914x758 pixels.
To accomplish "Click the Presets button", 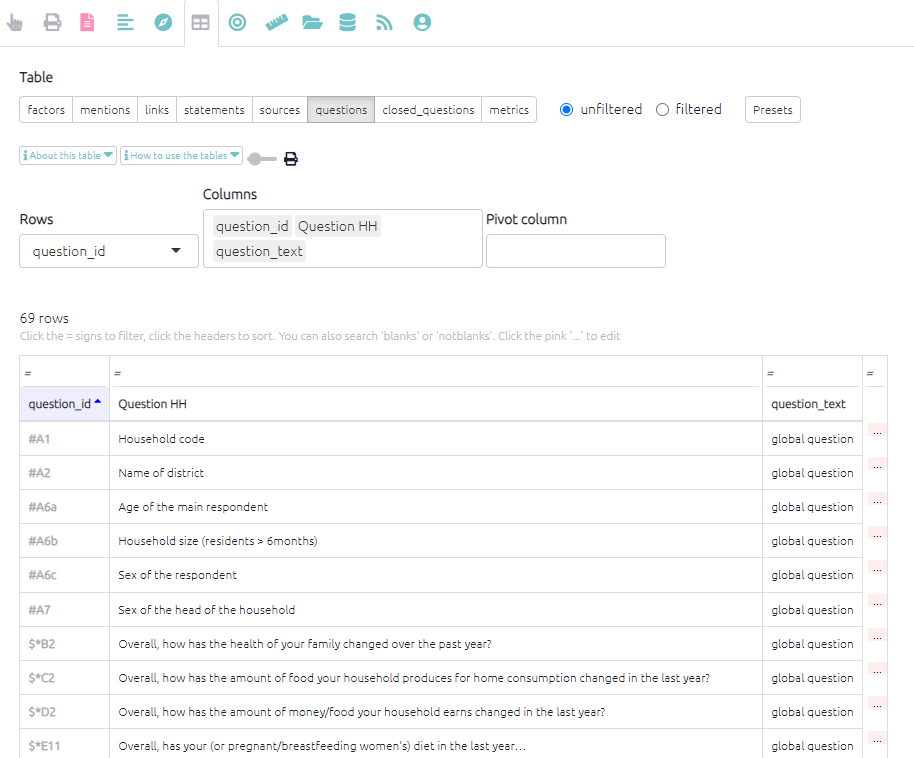I will click(x=772, y=110).
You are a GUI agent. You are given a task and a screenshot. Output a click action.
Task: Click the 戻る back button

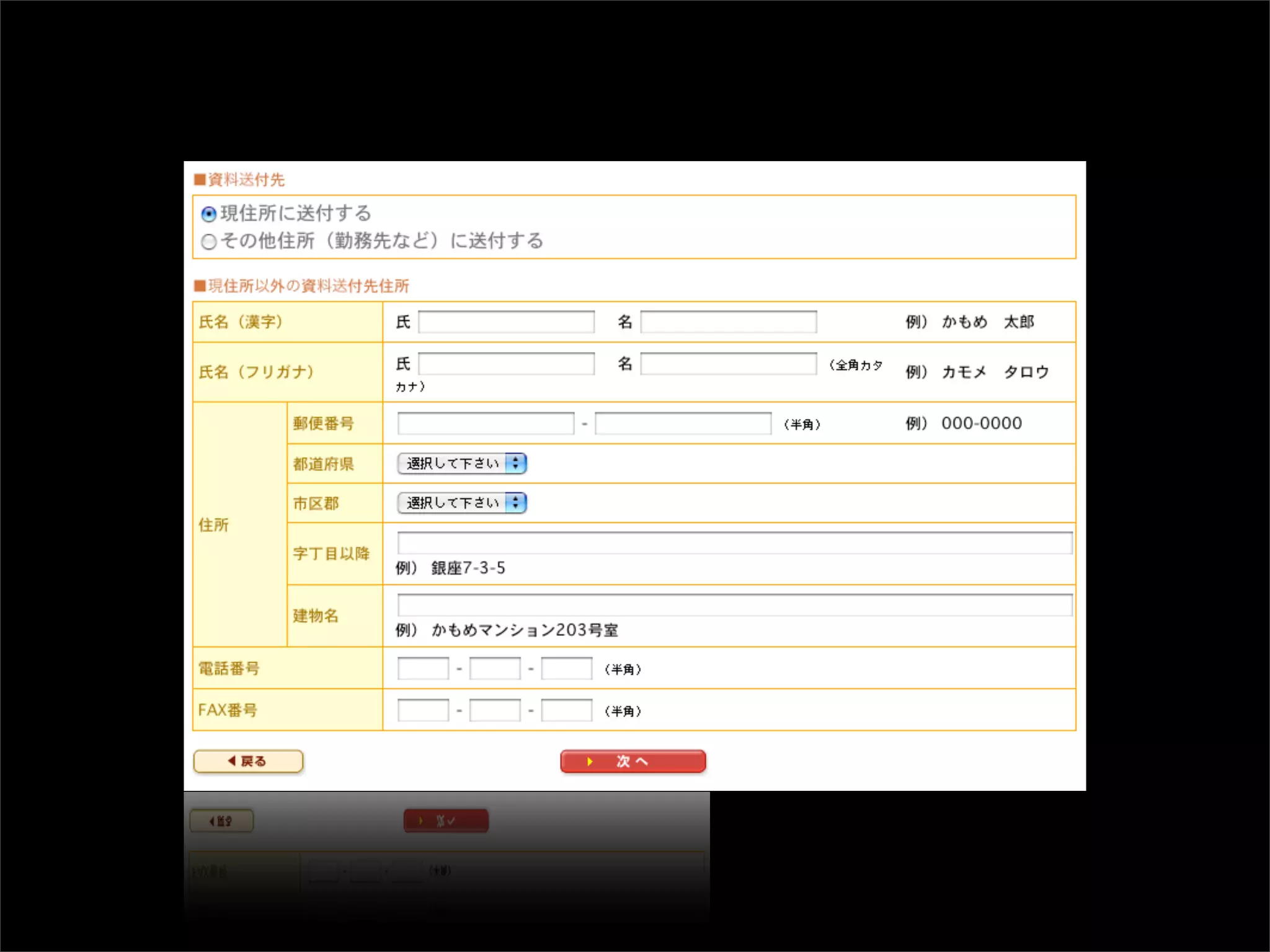click(248, 761)
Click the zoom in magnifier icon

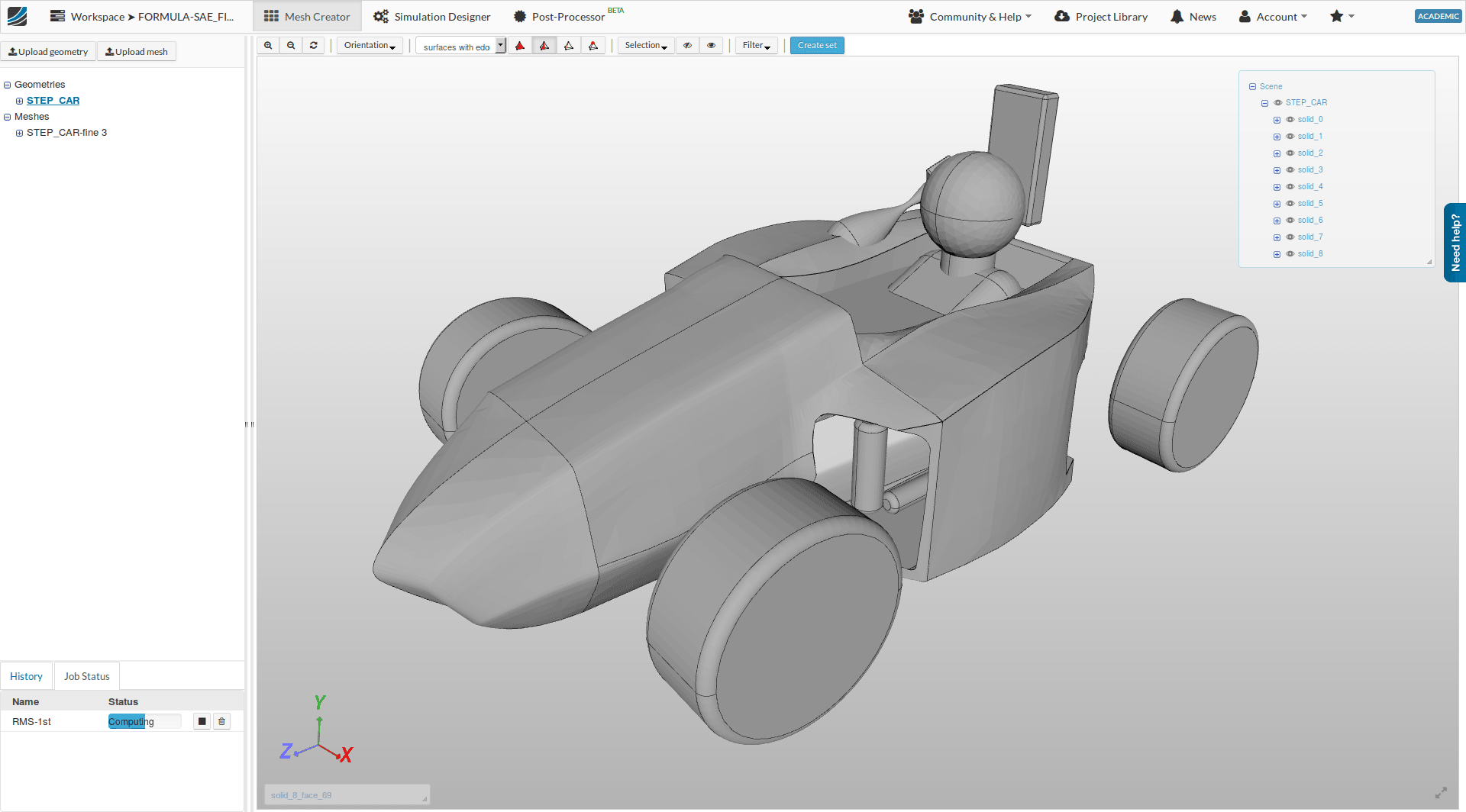coord(268,46)
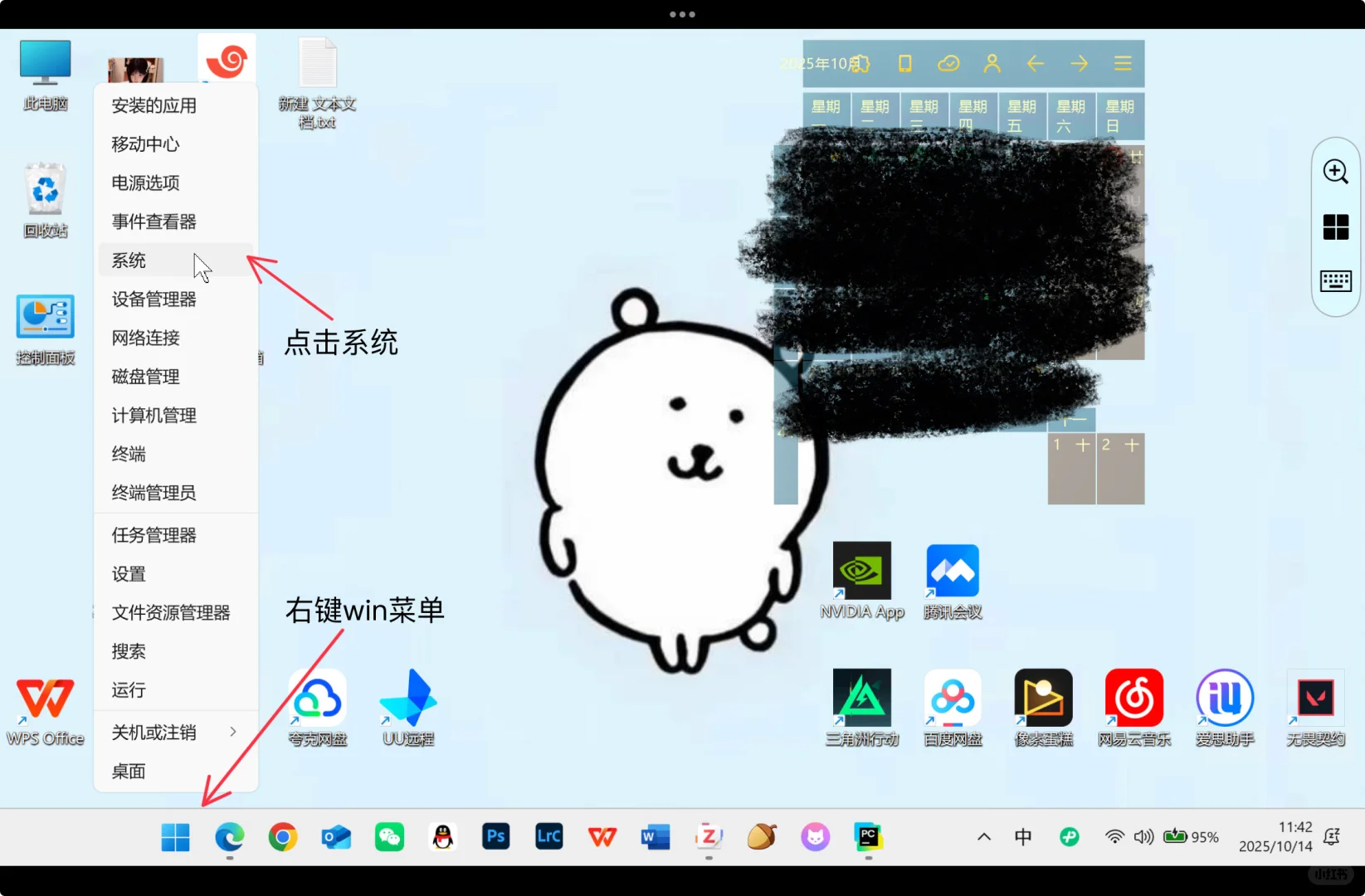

### What to do
Scale the records from the line containing "You are a GUI" through the end of the records, and write those lines out again with the requests included. Multiply every coordinate in the answers by 0.6 and round to whole numbers, with halves rounded up, and leave out the pictures.

### The response
You are a GUI agent. You are given a task and a screenshot. Output a click action.
Task: Click the 戻る back button

click(149, 457)
Click the zoom in magnifier icon

coord(161,28)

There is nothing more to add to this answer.